In fact, to date, the FBI reports that just over 200 Americans have joined, or attempted to join, the ISIS movement. Tracking and stopping these Americans is one of the FBI’s top priorities. A handful of Americans seek to assist ISIS by participating in plots on American soil. Most, however, attempt to leave the country and directly participate in the fighting on the Syrian front lines.
Maryland native Mohamed Jamal Khweis is one of the ones who successfully skirted US intelligence and made it out of the U.S. The 26-year-old reportedly participated in the fighting in Syria and Iraq.
Mohamed was born in the U.S. His father is Palestinian. His mother is originally from Mosul—a city in Northern Iraq, completely controlled by Islamic extremists. Although one can speculate, it is not entirely clear why Mohamed defected from the U.S. to join ISIS.
Apparently, the extremists’ lifestyle was not for Mohamed. He is currently in the custody of Kurdish forces.
March 9, Mohammed sought out the opposing army and gave himself up. He stumbled through the desert during the night–unarmed–and waited until daybreak. He then approached the front lines of the Kurdish army, begging to surrender. The Kurds were baffled . They had never witnessed or heard of a militant voluntarily surrendering. It is also the first time an American who has defected to join ISIS has surrendered.
Suspicious of his intentions, Kurdish military officials proceeded with caution.
After intense questioning and ensuring that this was not an attempted suicide bombing, Kurdish Intelligence took Mohamed into custody. He informed them that he was an American from Fairfax, VA. Officials were able to partially verify his statements using the VA driver’s license he produced and by contacting his family currently residing in the U.S.
Mohammed’s father, who resides in VA was incredulous when he received the news. When confronted by reporters about his son’s involvement with ISIS, he told reporters he did not believe it and would be contacting the U.S. State Department to verify their story.
When Mohammed’s uncle was able to see the driver’s license confiscated by the Kurds, he immediately verified that it was his nephew.

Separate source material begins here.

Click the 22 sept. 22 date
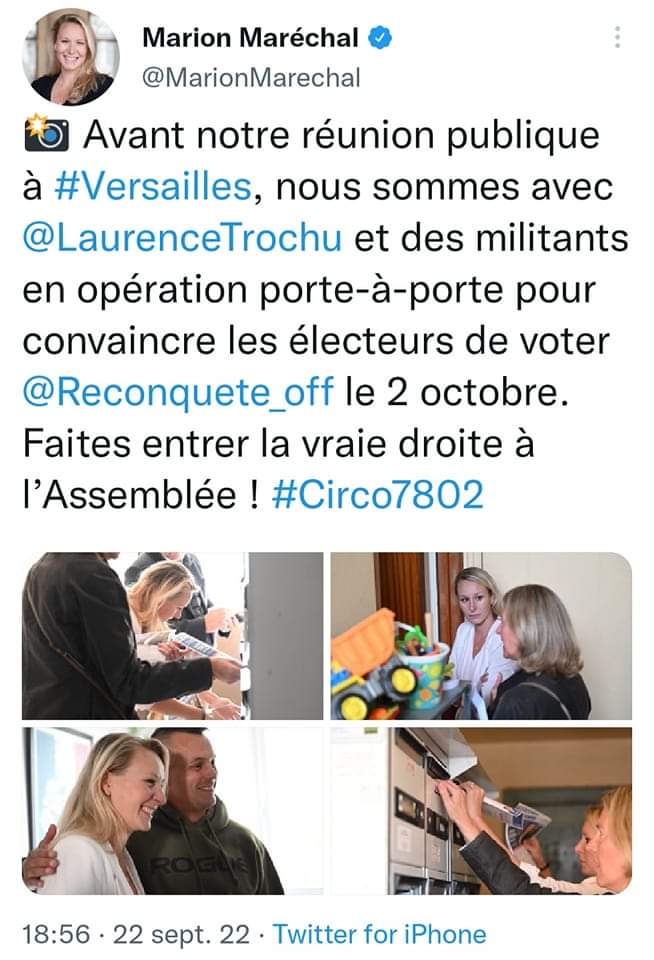This screenshot has width=654, height=960. 182,935
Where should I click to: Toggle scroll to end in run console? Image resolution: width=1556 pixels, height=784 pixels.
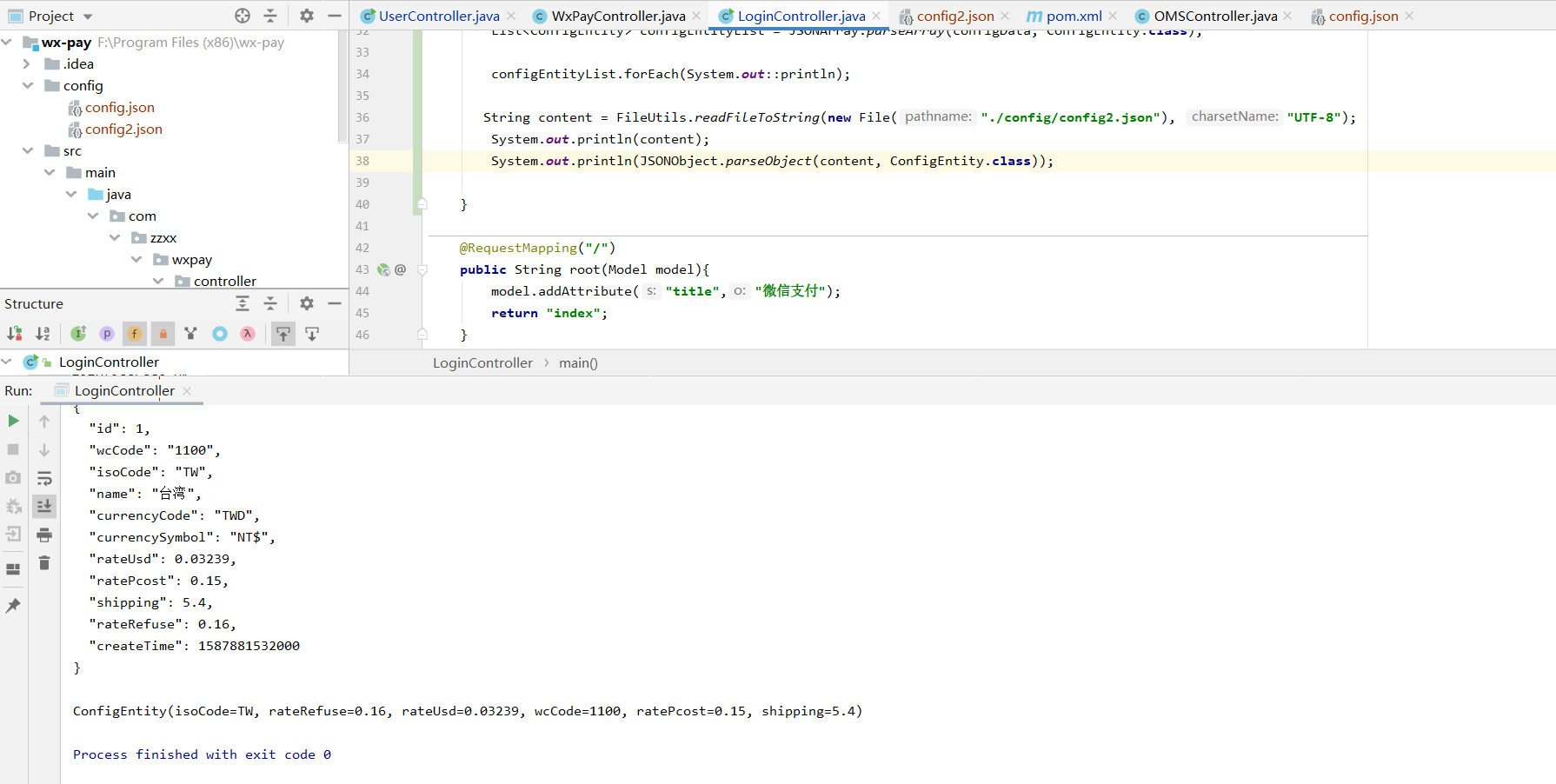(44, 506)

“That’s him. I cannot believe it,” his uncle, Kamal Khweis, told NBC News Monday. “He doesn’t even speak Arabic. ISIS? I cannot believe this.”
Apparently, Mohamed had devised a cover story to explain his travel and conceal his true destination. According to the family, Mohammed was vacationing in Europe. Last they heard, he was in Greece. Mohamed’s family is still grappling to cope with the news.
“He’s my son, he’s a good person, he’s a good son,” the father said.
It is not clear what lies ahead for Mohamed Khweis. It is uncertain if or when Kurdish authorities will release him to the U.S. If he is released and it is determined that he did, in fact, join ISIS, he could face prosecution by the U.S. Department of Justice for a range of felonies.